* _Task directions_:
Scan the records below. List lines holding "computer".

* _Information shown_:
=== Begin Enclosure ===

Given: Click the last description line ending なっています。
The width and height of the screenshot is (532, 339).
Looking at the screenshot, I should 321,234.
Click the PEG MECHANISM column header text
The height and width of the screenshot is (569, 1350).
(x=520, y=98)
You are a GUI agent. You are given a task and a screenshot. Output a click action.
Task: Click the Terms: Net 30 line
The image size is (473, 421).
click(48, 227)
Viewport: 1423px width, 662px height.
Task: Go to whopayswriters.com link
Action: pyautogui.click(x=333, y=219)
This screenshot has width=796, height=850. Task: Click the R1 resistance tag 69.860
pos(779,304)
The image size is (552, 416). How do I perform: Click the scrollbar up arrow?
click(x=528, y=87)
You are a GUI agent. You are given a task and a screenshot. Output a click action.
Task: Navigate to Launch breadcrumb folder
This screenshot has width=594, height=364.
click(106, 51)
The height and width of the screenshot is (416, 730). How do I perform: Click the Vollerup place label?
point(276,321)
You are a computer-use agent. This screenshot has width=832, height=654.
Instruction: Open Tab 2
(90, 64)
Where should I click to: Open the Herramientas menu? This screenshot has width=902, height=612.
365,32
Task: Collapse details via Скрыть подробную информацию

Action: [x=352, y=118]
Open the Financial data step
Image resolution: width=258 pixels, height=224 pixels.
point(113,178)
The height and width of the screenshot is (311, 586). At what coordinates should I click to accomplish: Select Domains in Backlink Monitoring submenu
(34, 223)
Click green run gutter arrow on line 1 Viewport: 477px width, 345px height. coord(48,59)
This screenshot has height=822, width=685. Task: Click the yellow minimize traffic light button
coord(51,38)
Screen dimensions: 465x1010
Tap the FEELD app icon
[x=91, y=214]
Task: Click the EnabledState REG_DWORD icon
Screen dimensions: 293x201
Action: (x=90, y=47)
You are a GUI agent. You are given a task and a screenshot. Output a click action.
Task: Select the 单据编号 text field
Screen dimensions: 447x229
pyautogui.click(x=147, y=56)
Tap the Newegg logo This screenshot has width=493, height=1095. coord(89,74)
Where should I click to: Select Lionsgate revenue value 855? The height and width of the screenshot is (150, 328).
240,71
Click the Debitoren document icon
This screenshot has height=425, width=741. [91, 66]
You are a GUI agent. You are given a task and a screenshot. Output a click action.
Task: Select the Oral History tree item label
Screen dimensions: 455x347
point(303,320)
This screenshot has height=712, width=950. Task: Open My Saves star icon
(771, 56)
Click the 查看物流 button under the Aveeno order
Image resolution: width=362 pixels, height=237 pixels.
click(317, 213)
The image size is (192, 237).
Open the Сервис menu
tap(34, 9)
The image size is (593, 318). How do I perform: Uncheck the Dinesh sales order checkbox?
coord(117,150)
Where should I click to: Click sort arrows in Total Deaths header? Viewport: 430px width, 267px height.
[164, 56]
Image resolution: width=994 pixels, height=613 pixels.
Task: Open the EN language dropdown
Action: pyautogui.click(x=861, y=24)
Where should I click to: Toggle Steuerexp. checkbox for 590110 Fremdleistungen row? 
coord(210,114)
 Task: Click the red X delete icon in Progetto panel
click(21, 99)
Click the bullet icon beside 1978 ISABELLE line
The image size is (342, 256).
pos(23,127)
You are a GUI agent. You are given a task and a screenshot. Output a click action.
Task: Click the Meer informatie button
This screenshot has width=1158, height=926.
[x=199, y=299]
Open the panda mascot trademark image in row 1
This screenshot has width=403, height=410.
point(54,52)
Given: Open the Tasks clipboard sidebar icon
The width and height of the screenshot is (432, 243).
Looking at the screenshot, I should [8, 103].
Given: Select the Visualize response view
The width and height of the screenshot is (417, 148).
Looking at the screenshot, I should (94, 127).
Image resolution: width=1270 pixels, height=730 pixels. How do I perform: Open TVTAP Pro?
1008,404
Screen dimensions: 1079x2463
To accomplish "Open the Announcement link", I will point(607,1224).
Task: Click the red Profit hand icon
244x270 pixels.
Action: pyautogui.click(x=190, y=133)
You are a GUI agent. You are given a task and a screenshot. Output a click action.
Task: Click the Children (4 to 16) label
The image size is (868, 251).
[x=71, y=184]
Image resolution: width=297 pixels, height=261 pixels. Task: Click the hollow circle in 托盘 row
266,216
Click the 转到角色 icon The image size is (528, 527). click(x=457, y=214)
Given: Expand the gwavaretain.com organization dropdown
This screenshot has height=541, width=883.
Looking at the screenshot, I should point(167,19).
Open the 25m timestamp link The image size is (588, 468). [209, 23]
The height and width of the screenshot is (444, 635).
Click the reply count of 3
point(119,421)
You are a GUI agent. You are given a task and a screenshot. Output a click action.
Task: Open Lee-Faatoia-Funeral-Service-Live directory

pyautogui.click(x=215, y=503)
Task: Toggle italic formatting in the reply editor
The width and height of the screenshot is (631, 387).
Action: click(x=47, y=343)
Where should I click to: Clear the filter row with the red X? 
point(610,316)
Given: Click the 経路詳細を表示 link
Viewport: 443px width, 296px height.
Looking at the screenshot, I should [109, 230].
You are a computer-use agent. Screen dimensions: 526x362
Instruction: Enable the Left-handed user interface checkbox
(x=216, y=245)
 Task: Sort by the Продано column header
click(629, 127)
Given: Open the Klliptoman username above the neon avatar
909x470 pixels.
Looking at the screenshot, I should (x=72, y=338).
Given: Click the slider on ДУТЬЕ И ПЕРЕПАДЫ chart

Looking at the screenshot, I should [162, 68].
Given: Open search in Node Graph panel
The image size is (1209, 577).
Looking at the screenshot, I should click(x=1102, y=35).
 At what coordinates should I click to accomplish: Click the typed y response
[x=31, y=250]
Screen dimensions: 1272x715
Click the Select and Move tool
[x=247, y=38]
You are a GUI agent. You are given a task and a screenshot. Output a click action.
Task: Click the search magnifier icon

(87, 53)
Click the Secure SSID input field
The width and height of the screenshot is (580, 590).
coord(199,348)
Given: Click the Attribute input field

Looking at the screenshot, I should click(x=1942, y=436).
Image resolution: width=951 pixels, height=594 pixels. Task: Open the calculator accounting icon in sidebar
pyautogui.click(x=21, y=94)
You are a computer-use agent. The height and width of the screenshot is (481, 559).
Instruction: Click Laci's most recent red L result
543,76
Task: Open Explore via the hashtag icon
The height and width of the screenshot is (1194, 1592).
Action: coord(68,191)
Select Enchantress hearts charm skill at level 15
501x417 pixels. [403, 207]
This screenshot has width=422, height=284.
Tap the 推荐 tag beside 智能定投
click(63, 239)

=== End Enclosure ===

* _Answer for the task_:
You are a computer-use agent. This screenshot has width=832, height=654.
You are a computer-use agent. Screen dimensions: 526x362
You are a computer-use agent. The height and width of the screenshot is (481, 559).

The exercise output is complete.